Notice of Pre-AIA or AIA Status
The present application, filed on or after March 16, 2013, is being examined under the first inventor to file provisions of the AIA .
DETAILED ACTION
A request for continued examination under 37 CFR 1.114, including the fee set forth in 37 CFR 1.17(e), was filed in this application after final rejection. Since this application is eligible for continued examination under 37 CFR 1.114, and the fee set forth in 37 CFR 1.17(e) has been timely paid, the finality of the previous Office action has been withdrawn pursuant to 37 CFR 1.114. Applicant's submission filed on 5/6/26 has been entered.
2. Applicants’ response filed 5/6/26 to Final Office Action mailed 11/6/25 is acknowledged.
3. Applicant’s prior election of Group I to host cell [claims 94, 96-108, 111, 114 & 115-117 (new)] in the reply filed on 3/12/25 is acknowledged. Species election of Insect demethylase protein/DNA of SEQ ID Nos. 152/151 is also acknowledged.
4. Claims withdrawn:
Claims 109-110 & 112-113 & 118-120 and all non-elected sequences are withdrawn from further consideration by the examiner, 37 CFR 1.142(b), as being drawn to a non-elected invention.
5. Applicant's amendment and arguments filed 5/6/26 have been fully considered but they are not deemed to be persuasive. The reasons are discussed following the rejection(s).
6. Any objection or rejection of record which is not expressly repeated in this Office Action has been overcome by Applicant’s response and withdrawn
7. 35 U.S.C. § 112, first paragraph (Written Description)
Claims 94, 96-108, 111, 114 & 115-117 are rejected under 35 U.S.C. 112(a) or 35 U.S.C. 112 (pre-AIA ), first paragraph, as failing to comply with the written description requirement. The claim(s) contains subject matter which was not described in the specification in such a way as to reasonably convey to one skilled in the relevant art that the inventor or a joint inventor, or for pre-AIA the inventor(s), at the time the application was filed, had possession of the claimed invention.
Instant claims 94, 96-108, 111, 114 & 115-117 are directed to the following genus claims.
94. A genetically modified host cell comprising a pathway having enhanced production of one or more benzylisoquinoline alkaloids wherein the host cell expresses of one or more heterologous insect genes encoding one or more insect demethylases capable of converting thebaine into northebaine, thebaine into oripavine, thebaine into nororipavine and/or oripavine into nororipavine; wherein the host cell is a fungal cell, wherein the one or more insect demethylases comprises a polypeptide which is at least 80% identical to the insect demethylase comprised in SEQ ID NO: 152
96. The cell of claims 94, wherein the one or more insect demethylases comprises a polypeptide encoded by a polynucleotide which is 70% identical to the comprising SEQ ID NO: 251, or genomic DNA thereof.

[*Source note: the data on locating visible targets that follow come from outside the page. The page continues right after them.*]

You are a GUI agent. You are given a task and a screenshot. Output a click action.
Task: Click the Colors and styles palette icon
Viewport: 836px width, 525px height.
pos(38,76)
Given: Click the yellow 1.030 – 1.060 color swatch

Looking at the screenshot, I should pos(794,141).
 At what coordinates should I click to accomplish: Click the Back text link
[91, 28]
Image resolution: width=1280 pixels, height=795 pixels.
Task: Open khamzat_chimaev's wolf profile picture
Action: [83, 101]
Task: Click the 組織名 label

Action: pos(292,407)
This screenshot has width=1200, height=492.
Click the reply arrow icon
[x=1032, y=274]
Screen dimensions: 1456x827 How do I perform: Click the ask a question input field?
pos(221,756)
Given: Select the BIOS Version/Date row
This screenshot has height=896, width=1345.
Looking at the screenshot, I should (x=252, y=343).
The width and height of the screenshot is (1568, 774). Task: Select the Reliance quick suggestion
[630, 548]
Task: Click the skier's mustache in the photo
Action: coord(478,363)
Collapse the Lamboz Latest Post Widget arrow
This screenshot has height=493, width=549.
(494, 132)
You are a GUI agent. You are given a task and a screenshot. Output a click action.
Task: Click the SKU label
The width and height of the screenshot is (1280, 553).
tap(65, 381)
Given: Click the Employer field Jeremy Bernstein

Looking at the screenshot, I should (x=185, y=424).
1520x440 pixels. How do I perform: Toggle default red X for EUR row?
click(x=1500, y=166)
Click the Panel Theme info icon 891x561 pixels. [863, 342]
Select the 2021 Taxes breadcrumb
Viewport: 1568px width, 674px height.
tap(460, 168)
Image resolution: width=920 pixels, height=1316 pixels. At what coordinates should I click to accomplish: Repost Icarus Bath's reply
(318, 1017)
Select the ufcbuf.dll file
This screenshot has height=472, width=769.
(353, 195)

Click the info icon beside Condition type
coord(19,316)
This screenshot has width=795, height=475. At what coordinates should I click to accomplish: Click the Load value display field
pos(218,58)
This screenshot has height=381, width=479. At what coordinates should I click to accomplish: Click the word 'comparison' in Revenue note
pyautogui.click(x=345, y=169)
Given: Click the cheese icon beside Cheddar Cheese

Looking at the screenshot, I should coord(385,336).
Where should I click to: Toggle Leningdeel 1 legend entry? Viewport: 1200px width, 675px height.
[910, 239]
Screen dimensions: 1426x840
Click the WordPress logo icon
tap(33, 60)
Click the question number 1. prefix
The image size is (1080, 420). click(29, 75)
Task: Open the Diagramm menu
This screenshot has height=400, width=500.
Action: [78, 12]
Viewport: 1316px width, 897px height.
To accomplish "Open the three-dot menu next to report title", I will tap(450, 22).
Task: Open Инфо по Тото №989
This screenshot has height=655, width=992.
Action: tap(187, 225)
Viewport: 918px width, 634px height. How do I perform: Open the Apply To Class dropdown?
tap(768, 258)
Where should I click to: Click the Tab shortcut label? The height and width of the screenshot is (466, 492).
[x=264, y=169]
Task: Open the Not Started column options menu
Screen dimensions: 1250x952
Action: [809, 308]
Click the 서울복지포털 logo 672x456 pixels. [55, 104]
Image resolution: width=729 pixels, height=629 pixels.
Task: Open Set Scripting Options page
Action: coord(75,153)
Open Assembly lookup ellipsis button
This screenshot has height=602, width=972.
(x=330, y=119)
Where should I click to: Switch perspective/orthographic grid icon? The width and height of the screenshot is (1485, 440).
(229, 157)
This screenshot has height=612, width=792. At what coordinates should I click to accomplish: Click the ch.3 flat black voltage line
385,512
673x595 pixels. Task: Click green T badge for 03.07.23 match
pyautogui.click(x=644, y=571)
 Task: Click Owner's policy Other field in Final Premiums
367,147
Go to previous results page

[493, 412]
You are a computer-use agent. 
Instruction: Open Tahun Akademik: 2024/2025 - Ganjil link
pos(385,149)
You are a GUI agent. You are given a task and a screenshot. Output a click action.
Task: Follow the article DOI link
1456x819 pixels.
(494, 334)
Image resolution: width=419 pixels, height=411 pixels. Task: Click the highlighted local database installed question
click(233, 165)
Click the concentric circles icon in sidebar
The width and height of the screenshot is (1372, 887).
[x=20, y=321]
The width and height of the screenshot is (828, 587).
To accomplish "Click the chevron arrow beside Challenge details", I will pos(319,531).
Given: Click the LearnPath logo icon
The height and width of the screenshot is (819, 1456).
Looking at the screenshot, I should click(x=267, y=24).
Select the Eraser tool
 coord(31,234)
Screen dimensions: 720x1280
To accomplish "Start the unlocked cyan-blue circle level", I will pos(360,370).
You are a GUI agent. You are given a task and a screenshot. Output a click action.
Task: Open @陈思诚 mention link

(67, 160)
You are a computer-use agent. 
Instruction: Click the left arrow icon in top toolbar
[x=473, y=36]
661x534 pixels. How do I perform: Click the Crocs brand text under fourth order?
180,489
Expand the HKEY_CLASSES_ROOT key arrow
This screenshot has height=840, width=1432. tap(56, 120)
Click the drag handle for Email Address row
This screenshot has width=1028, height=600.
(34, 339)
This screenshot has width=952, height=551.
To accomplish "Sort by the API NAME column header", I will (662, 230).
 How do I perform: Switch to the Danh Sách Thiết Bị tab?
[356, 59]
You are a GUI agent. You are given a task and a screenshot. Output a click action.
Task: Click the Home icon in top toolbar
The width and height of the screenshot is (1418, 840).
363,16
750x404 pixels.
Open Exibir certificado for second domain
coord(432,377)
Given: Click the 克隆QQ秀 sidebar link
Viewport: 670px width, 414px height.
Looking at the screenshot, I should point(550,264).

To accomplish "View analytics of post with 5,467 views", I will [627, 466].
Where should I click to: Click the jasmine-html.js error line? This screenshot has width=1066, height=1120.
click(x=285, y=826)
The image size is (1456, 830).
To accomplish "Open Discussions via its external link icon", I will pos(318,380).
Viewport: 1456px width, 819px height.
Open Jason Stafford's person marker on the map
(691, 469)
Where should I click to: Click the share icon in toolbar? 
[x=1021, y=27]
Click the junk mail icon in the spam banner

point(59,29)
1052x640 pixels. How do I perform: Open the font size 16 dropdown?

Dependent claims 97-108, 111, 114 & 115-117 add further limitations but does not address the written description requirement.
In University of California v. Eli Lilly & Co., 43 USPQ2d 1938, the Court of Appeals for the Federal Circuit has held that “A written description of an invention involving a chemical genus, like a description of a chemical species, ‘requires a precise definition, such as by structure, formula, [or] chemical name,’ of the claimed subject matter sufficient to distinguish it from other materials”. As indicated in MPEP § 2163, the written description requirement for a claimed genus may be satisfied through sufficient description of a representative number of species by actual reduction to practice, reduction to drawings, or by disclosure of relevant, identifying characteristics, i.e., structure or other physical and/or chemical properties, by functional characteristics coupled with a known or disclosed correlation between function and structure, or by a combination of such identifying characteristics, sufficient to show that Applicant was in possession of the claimed genus. In addition, MPEP § 2163 states that a representative number of species means that the species which are adequately described are representative of the entire genus. Thus, when there is substantial variation within the genus, one must describe a sufficient variety of species to reflect the variation within the genus.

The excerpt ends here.